* **Exercise instructions**
1. In the Firebase migration guide, what format does the Firebase user export produce?
2. Decide whether each statement agrees with the Firebase migration guide. Answer yes or no for each, and quote the words from the guide that settle it.
(a) Firebase hashes passwords with the standard scrypt algorithm.
(b) The export output lists one user per line.
(c) The signerKey applies across the whole project.
3. In the Firebase migration guide, duplicate the stretch from "From Firebase Auth" through "(no direct equivalent)" without changing anything.

Olympus Docs
Migration

From Firebase Auth

Migrating Firebase Authentication users to Olympus

This guide moves a Firebase Authentication project to a self-hosted Olympus deployment.

Concept mapping

Firebase AuthOlympus
ProjectCIAM domain
UserKratos identity
customClaimsIdentity traits (or claim mapper if you need Hydra to include them in tokens)
Provider (email, Google, Apple, anonymous, phone)Kratos credential type + OIDC provider
Email link sign-inKratos's recovery flow re-purposed (no direct equivalent)
Phone authNot supported in Olympus default, needs SMS provider integration in Kratos
Anonymous authNot supported in Olympus
getIdToken() (JWT for backend verification)Hydra ID token via standard OIDC flow

Identity export → Kratos import

Step 1: Export from Firebase

firebase auth:export users.json --project your-project

Output is JSONL, one user per line.

Each entry includes: localId, email, emailVerified, displayName, customClaims, passwordHash (scrypt), passwordSalt, providerUserInfo[], createdAt, lastLoginAt.

Step 2: Transform, the scrypt problem

Firebase uses Firebase-flavored scrypt for password hashes. This is a custom variant; not the standard scrypt.

The hash format is <base64-hash> plus a separate salt, saltSeparator, rounds, memCost, and a project-wide signerKey (also base64).

* **Data records**
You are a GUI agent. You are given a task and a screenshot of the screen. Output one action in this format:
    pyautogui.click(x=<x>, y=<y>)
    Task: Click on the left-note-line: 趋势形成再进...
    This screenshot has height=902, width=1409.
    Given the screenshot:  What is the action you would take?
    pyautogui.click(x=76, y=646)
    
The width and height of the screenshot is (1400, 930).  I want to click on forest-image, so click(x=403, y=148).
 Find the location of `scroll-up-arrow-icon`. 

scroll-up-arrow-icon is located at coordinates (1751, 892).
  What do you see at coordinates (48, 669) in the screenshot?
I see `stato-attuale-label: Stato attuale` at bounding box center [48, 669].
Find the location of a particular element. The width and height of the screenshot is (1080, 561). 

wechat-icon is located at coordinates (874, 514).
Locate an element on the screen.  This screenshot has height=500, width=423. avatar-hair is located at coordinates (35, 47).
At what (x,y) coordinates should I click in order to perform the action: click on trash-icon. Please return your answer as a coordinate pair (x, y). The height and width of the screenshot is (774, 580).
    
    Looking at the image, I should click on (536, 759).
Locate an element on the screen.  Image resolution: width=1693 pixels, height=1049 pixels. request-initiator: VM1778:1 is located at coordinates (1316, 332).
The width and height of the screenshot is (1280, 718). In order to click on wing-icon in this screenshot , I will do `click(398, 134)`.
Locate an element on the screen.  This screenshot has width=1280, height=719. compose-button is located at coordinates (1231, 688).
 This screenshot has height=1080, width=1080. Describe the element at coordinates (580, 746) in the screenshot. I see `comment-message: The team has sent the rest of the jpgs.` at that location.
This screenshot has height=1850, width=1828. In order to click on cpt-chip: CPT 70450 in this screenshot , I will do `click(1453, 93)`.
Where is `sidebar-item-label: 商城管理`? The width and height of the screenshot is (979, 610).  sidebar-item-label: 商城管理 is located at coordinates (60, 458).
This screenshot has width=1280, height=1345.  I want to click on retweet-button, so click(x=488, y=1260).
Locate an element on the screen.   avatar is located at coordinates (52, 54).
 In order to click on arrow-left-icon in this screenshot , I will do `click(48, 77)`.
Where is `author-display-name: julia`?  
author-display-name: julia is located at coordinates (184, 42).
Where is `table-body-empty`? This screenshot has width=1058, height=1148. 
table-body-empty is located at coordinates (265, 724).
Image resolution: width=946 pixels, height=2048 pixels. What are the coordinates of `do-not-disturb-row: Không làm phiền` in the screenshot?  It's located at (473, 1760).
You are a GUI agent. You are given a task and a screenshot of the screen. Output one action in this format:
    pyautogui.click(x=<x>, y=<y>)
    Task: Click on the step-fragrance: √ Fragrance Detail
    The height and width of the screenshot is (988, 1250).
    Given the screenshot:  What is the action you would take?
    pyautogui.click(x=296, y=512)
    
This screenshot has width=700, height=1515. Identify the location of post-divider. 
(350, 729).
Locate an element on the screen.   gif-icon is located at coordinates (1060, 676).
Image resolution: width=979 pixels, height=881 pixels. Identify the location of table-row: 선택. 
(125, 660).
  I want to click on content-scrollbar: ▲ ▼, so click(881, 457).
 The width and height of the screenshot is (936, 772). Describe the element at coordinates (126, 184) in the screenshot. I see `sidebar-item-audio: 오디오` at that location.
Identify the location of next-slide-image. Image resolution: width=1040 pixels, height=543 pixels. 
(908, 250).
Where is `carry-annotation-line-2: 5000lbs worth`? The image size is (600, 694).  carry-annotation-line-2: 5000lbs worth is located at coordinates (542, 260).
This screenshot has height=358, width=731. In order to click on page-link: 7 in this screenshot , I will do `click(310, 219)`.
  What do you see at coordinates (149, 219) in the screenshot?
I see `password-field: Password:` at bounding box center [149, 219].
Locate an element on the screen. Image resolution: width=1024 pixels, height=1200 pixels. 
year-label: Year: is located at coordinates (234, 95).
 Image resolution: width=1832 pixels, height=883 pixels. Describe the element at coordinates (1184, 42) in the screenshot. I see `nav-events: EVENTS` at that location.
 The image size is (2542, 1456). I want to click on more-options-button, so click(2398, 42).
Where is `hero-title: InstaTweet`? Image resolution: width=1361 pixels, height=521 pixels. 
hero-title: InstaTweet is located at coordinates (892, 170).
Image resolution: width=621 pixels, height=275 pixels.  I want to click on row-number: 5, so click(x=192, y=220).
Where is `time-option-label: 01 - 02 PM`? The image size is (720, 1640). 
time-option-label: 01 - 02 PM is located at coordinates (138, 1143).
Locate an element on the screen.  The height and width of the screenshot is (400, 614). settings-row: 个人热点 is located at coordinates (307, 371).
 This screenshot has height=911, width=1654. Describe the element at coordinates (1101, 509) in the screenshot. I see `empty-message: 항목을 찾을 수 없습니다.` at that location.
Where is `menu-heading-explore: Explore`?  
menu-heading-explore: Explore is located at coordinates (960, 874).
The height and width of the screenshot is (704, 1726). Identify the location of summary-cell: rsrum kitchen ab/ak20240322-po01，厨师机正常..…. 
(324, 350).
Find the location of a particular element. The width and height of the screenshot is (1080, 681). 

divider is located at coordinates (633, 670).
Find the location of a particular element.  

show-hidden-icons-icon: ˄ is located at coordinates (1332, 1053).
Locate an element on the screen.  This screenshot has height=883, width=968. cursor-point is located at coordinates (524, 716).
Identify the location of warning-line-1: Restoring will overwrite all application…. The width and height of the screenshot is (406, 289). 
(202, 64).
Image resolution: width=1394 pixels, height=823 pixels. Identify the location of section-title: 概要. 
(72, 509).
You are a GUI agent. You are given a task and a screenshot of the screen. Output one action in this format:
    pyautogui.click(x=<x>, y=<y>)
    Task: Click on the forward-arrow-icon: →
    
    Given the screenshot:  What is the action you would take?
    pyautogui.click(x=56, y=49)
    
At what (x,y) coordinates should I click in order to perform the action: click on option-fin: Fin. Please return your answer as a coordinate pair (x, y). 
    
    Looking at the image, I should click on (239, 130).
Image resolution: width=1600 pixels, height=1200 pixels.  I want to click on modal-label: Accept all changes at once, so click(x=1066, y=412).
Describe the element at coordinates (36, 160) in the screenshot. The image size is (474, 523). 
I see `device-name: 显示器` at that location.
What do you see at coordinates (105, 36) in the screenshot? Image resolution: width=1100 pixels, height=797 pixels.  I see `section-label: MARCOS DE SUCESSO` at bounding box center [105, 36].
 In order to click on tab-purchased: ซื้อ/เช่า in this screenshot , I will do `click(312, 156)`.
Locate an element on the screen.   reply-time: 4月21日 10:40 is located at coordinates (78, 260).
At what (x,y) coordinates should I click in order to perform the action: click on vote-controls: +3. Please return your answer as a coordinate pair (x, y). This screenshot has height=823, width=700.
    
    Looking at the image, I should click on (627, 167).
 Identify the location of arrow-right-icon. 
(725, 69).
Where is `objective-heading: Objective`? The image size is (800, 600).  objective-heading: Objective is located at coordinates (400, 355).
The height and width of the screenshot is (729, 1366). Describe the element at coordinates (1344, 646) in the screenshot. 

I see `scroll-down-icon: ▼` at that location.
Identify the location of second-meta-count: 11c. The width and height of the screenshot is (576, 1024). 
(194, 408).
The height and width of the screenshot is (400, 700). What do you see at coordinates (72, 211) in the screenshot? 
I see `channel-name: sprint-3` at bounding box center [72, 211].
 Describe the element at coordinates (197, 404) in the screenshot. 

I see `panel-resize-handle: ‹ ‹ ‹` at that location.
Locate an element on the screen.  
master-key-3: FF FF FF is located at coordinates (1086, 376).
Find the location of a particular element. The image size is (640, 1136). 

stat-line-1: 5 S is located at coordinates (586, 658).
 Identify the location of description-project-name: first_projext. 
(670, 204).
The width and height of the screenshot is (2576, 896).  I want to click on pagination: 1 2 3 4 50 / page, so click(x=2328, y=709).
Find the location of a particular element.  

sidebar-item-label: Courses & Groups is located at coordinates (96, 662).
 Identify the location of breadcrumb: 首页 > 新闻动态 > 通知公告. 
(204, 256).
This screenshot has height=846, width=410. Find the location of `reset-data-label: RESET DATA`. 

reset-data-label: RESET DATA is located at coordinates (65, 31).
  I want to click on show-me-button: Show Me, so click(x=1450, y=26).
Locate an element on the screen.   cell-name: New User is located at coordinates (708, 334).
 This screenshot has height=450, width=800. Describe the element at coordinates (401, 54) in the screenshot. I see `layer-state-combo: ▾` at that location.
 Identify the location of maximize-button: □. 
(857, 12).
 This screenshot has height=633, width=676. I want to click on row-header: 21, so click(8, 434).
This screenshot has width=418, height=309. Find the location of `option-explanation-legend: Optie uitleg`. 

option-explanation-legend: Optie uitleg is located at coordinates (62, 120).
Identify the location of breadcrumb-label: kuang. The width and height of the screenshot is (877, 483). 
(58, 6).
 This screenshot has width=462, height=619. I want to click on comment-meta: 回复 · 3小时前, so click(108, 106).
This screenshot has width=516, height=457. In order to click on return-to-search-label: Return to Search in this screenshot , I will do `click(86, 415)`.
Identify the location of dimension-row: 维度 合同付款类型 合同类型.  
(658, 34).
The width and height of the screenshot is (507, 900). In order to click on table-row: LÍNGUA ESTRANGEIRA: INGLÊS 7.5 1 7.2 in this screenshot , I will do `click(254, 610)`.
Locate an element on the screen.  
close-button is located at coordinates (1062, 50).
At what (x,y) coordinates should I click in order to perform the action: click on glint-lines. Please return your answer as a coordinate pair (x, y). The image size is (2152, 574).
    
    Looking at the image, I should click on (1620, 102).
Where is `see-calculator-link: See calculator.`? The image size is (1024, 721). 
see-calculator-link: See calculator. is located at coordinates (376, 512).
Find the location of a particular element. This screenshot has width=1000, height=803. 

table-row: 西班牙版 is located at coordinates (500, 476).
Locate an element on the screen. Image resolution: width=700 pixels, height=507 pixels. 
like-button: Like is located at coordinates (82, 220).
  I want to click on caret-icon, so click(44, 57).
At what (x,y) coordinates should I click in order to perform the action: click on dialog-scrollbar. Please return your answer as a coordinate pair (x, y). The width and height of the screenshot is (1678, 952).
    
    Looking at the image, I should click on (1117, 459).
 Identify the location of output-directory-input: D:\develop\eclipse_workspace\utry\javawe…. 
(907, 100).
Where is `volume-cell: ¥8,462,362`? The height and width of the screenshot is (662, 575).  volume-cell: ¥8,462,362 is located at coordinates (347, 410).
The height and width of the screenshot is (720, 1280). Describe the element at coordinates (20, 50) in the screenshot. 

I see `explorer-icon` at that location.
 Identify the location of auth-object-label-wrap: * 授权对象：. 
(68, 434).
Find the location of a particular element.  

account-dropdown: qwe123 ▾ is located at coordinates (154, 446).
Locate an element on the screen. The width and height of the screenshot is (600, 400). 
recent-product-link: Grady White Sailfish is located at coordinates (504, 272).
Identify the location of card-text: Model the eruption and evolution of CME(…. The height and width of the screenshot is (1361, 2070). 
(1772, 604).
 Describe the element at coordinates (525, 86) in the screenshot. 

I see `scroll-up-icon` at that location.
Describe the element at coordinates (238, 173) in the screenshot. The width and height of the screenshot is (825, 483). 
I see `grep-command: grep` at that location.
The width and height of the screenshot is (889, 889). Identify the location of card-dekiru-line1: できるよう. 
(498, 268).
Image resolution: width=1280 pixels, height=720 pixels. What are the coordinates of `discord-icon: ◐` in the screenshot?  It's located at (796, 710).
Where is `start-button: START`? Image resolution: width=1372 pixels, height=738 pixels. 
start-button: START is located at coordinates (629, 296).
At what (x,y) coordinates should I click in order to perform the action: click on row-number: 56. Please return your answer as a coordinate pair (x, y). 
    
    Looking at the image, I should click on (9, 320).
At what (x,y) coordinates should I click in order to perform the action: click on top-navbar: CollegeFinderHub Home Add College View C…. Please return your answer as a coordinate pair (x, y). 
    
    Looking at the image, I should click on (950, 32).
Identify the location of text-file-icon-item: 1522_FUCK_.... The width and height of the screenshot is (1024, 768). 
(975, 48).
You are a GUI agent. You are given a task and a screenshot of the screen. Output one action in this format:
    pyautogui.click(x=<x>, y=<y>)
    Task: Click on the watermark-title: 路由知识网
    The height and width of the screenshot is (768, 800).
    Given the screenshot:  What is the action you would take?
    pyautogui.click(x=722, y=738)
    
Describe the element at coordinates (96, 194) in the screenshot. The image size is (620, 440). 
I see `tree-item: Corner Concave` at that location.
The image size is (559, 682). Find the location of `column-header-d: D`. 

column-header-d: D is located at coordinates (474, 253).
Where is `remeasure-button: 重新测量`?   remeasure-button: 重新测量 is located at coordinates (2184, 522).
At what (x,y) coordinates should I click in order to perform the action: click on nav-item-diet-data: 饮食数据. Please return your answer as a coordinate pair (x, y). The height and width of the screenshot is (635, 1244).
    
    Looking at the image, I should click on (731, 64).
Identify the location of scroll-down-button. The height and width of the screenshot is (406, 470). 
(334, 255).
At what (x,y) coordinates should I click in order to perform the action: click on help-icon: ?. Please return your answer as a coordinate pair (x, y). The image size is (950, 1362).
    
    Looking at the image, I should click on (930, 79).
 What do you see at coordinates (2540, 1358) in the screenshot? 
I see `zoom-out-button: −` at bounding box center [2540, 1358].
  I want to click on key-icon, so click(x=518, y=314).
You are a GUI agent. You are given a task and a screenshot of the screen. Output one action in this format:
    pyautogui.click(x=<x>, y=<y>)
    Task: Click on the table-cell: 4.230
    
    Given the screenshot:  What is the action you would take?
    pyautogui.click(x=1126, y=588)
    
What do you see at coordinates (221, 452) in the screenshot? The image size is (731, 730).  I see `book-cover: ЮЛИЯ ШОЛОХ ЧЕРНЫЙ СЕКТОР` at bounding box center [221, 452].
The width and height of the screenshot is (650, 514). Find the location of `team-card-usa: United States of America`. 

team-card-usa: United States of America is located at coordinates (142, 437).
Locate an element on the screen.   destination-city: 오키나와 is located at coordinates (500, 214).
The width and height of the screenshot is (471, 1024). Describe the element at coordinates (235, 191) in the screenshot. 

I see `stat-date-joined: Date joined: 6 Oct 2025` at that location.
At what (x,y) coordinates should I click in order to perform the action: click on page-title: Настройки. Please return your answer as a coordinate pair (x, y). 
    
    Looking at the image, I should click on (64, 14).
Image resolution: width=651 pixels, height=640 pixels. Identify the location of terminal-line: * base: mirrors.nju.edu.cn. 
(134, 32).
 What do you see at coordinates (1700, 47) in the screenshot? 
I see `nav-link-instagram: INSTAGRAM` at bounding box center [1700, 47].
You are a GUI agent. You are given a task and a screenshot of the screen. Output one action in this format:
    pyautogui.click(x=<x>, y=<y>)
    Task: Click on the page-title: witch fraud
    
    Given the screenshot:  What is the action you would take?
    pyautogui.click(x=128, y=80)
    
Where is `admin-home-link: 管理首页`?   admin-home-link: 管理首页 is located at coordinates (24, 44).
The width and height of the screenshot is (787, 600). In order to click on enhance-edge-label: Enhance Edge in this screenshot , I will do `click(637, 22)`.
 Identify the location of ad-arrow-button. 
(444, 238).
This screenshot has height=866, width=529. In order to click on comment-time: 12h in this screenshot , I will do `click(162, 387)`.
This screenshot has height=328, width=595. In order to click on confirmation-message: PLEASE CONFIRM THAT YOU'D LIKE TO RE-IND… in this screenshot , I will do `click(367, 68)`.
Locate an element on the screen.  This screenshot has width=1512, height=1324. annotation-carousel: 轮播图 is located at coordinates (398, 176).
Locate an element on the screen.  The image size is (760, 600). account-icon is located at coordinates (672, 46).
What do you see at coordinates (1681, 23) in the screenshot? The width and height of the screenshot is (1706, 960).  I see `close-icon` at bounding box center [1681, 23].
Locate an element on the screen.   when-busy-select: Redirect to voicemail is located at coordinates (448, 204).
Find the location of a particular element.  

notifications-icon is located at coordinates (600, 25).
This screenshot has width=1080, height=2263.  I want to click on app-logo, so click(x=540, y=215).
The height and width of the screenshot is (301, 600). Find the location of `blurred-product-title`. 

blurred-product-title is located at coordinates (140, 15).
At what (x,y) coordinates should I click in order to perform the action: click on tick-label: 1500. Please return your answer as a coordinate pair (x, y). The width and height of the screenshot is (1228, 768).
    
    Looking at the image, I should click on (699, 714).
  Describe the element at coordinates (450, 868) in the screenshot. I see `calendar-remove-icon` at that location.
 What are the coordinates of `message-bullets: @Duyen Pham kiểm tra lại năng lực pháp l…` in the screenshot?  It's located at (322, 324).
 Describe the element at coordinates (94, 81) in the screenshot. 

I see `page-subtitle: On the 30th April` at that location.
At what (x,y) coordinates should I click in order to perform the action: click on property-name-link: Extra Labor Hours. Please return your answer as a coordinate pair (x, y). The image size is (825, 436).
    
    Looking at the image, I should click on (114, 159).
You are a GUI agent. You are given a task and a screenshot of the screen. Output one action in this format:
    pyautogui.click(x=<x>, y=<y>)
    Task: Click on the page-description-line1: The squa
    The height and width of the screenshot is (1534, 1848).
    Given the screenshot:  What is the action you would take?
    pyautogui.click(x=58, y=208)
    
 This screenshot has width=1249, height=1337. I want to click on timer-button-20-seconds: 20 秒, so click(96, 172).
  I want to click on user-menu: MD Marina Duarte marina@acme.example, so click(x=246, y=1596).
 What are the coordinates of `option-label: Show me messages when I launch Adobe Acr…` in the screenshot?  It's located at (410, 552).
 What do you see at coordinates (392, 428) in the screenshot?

* **Solved problems**
1. JSONL, with one user per line.

2.
(a) No: "This is a custom variant; not the standard scrypt."
(b) Yes: "Output is JSONL, one user per line."
(c) Yes: "a project-wide signerKey (also base64)"

3.
From Firebase Auth

Migrating Firebase Authentication users to Olympus

This guide moves a Firebase Authentication project to a self-hosted Olympus deployment.

Concept mapping

Firebase AuthOlympus
ProjectCIAM domain
UserKratos identity
customClaimsIdentity traits (or claim mapper if you need Hydra to include them in tokens)
Provider (email, Google, Apple, anonymous, phone)Kratos credential type + OIDC provider
Email link sign-inKratos's recovery flow re-purposed (no direct equivalent)